— SHORT TASK —
Revise everything from the line containing "You are a GUI" down to the end of the records, swapping "dropdown" for "drop-down" and changing nothing else. Leave the pictures out of your answer.

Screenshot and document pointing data
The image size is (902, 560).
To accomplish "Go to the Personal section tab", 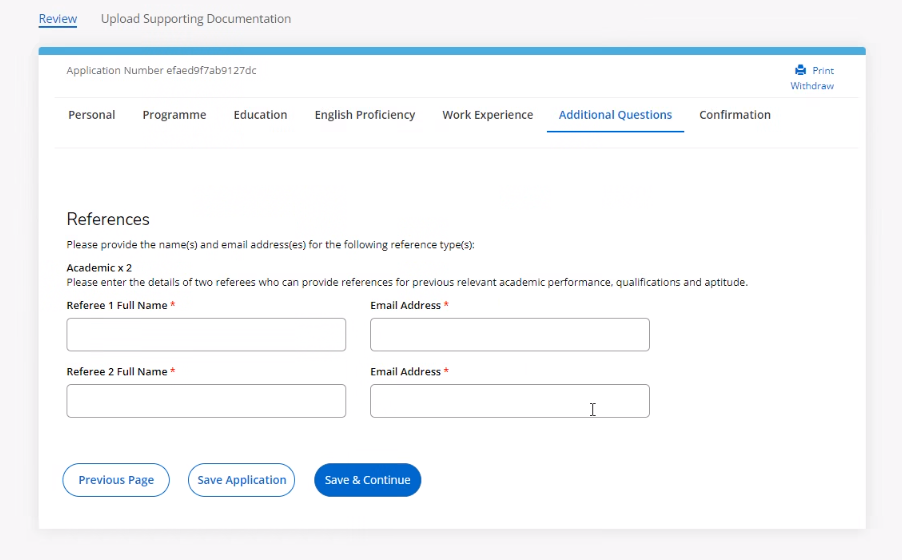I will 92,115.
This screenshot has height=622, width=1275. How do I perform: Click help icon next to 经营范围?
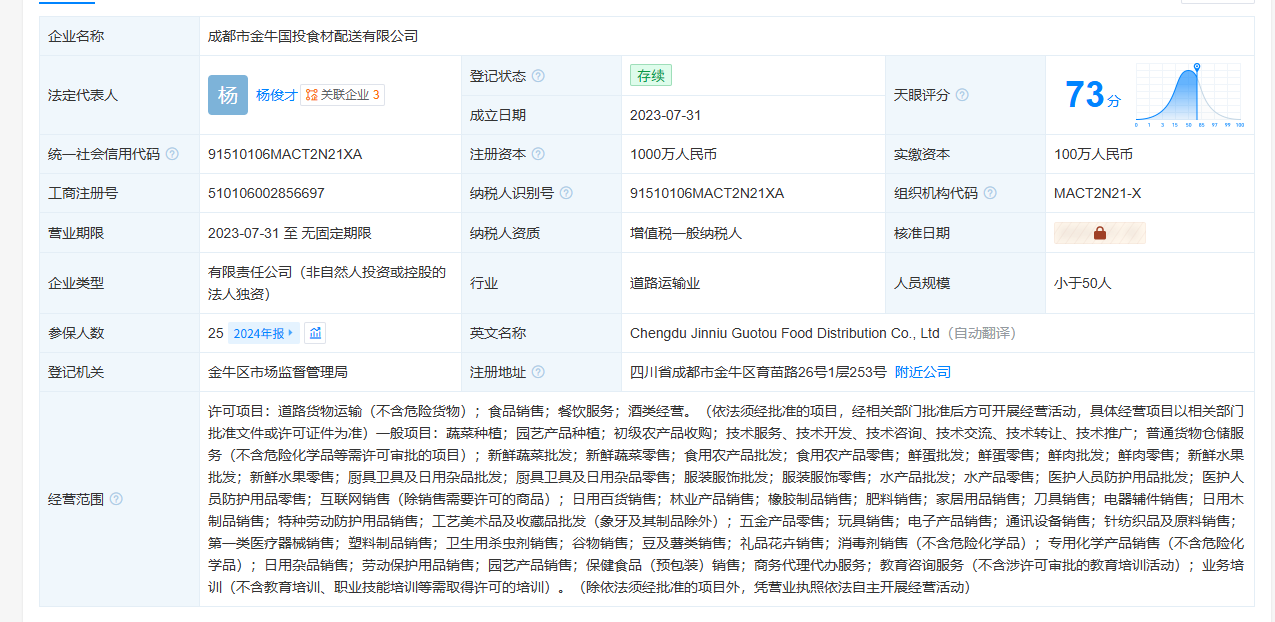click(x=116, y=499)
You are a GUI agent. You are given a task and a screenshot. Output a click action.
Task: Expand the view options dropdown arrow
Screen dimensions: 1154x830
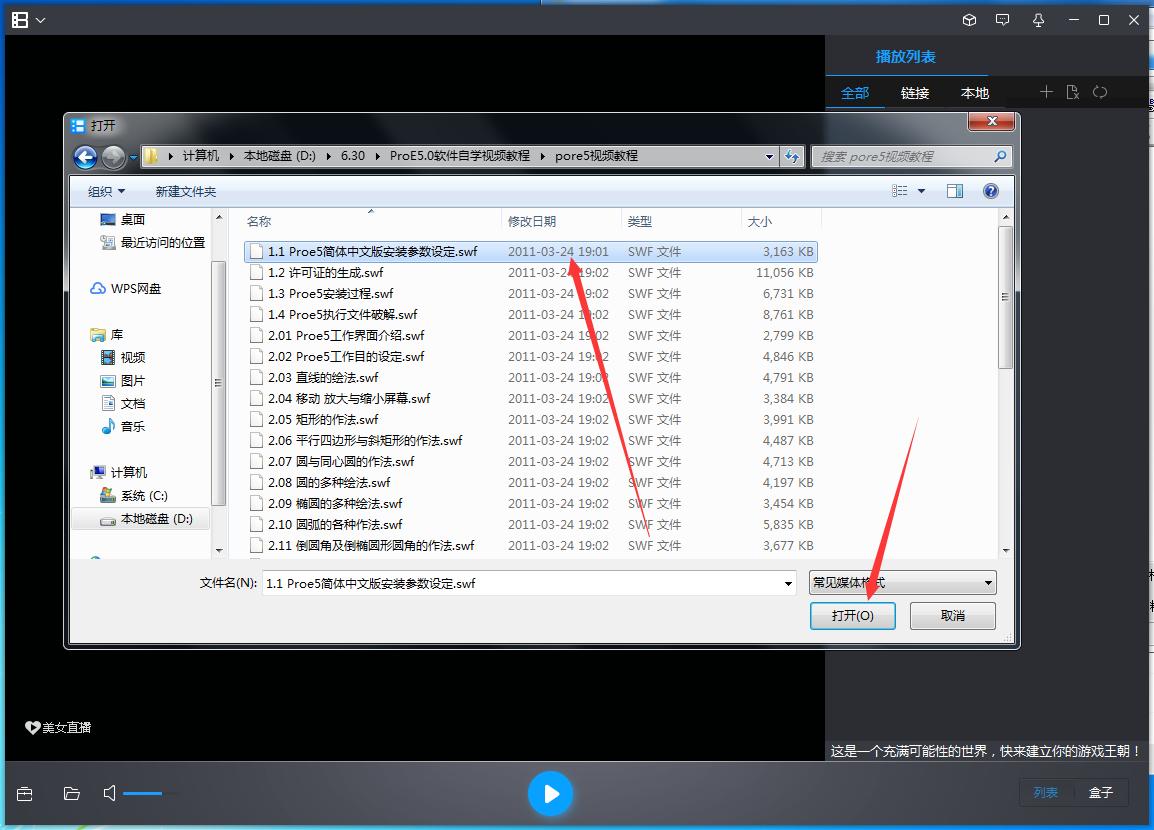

— EXERCISE RESPONSE —
You are a GUI agent. You are given a task and a screenshot. Output a click action.
Task: Expand the view options drop-down arrow
Screen dimensions: 1154x830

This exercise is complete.